Lines from a dataset.
* begin *
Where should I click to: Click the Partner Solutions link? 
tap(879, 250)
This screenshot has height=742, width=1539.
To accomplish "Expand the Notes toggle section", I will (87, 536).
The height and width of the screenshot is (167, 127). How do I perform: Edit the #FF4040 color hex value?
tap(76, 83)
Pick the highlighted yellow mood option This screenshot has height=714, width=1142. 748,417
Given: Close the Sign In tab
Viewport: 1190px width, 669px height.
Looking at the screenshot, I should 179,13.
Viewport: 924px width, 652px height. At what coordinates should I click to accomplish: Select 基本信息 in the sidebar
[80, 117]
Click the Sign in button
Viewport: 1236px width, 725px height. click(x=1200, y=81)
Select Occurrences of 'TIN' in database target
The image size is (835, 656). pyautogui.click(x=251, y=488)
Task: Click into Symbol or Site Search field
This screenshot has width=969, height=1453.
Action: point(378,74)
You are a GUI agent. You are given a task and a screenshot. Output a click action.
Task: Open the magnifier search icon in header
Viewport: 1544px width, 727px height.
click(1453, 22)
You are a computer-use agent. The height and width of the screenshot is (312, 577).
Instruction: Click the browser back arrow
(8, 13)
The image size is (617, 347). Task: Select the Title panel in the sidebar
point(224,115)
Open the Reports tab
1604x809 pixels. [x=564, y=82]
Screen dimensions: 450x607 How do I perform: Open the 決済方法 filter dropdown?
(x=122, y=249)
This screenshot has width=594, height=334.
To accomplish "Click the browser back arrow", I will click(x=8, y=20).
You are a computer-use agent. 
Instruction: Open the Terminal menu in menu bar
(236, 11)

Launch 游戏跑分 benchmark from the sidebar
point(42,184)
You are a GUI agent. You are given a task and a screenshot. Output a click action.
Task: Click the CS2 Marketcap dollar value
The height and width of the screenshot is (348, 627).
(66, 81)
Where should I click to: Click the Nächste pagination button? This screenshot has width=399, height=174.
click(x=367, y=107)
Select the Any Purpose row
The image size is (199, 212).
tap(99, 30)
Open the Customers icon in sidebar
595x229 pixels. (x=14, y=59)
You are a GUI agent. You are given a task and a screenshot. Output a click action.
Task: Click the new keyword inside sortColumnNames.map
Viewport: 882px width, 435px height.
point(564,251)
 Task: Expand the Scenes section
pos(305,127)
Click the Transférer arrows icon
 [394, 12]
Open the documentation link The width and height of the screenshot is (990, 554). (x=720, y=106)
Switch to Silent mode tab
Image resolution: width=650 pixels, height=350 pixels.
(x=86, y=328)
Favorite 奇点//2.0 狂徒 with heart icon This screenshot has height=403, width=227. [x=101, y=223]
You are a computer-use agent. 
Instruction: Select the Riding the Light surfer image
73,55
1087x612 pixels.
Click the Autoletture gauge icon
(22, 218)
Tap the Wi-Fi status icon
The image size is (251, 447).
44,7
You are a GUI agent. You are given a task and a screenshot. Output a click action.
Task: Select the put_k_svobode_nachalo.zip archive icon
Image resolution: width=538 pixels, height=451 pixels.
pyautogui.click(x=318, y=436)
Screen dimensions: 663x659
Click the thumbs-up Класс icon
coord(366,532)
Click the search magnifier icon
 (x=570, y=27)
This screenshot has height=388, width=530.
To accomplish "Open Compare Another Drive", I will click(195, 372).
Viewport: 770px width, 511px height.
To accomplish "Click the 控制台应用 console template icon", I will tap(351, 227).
* end *
Update the part that opens with the line containing "You are a computer-use agent. The" and closes with the line containing "(x=86, y=328)" by swapping "browser back arrow" for "back button" and keeping everything else the same. Return only those lines.

TASK ANSWER.
You are a computer-use agent. The height and width of the screenshot is (312, 577).
Instruction: Click the back button
(8, 13)
The image size is (617, 347). Task: Select the Title panel in the sidebar
point(224,115)
Open the Reports tab
1604x809 pixels. [x=564, y=82]
Screen dimensions: 450x607 How do I perform: Open the 決済方法 filter dropdown?
(x=122, y=249)
This screenshot has width=594, height=334.
To accomplish "Click the back button", I will click(x=8, y=20).
You are a computer-use agent. 
Instruction: Open the Terminal menu in menu bar
(236, 11)

Launch 游戏跑分 benchmark from the sidebar
point(42,184)
You are a GUI agent. You are given a task and a screenshot. Output a click action.
Task: Click the CS2 Marketcap dollar value
The height and width of the screenshot is (348, 627).
(66, 81)
Where should I click to: Click the Nächste pagination button? This screenshot has width=399, height=174.
click(x=367, y=107)
Select the Any Purpose row
The image size is (199, 212).
tap(99, 30)
Open the Customers icon in sidebar
595x229 pixels. (x=14, y=59)
You are a GUI agent. You are given a task and a screenshot. Output a click action.
Task: Click the new keyword inside sortColumnNames.map
Viewport: 882px width, 435px height.
point(564,251)
 Task: Expand the Scenes section
pos(305,127)
Click the Transférer arrows icon
 [394, 12]
Open the documentation link The width and height of the screenshot is (990, 554). (x=720, y=106)
Switch to Silent mode tab
Image resolution: width=650 pixels, height=350 pixels.
(x=86, y=328)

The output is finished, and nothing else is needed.